“Aturan Permenperin 3/2021 tersebut banyak kelemahan, cenderung menguntungkan segelintir perusahaan, dan mengacaukan tata kelola industri gula hulu dan hilir secara terpadu. Aturan ini harusnya direvisi,” kata dia.
Ketua Asosiasi Pesantren Entrepreneur Indonesia (APEI) Muhammad Zakki mengatakan, pihaknya menyambut baik upaya Kementerian Perindustrian untuk turun langsung dan menyaksikan kondisi riil industri mamin di Jawa Timur.

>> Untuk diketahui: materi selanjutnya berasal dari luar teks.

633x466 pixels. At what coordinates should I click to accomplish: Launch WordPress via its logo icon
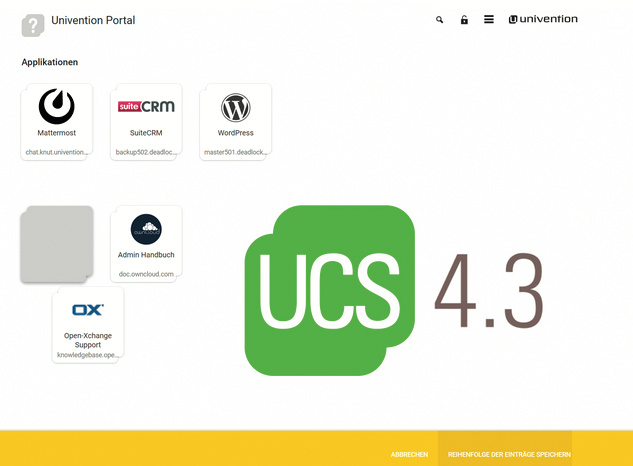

Namun, dia tetap menyarankan agar Permenperin 3/ 2021 dicabut agar tidak diskriminatif dan mendorong pengurangan impor gula secara bertahap tanpa merugikan semua pihak di hulu dan hilir industri gula.
Ketentuan batas izin usaha 25 Mei 2010 harus dicabut dan mendorong semua industri gula tebu untuk dapat memproduksi gula rafinasi selain gula kristal putih sesuai amanah UU Perkebunan No 39 tahun 2014, sekaligus untuk menggairahkan perkembangan industri gula nasional di berbagai provinsi.
“Dengan mempertimbangkan kebutuhan gula rafinasi di Jawa Timur yang cukup banyak, juga untuk provinsi-provinsi lainnya, akan lebih bijak apabila masing-masing daerah, kebutuhannya dipenuhi dari industri gula di daerah tersebut yang telah mendapatkan izin dan memenuhi persyaratan teknis. Hal ini akan mendorong persaingan sehat dengan distribusi yang efisien. Pasokan gula rafinasi dari luar Jawa Timur tidak efisien untuk kami,” katanya.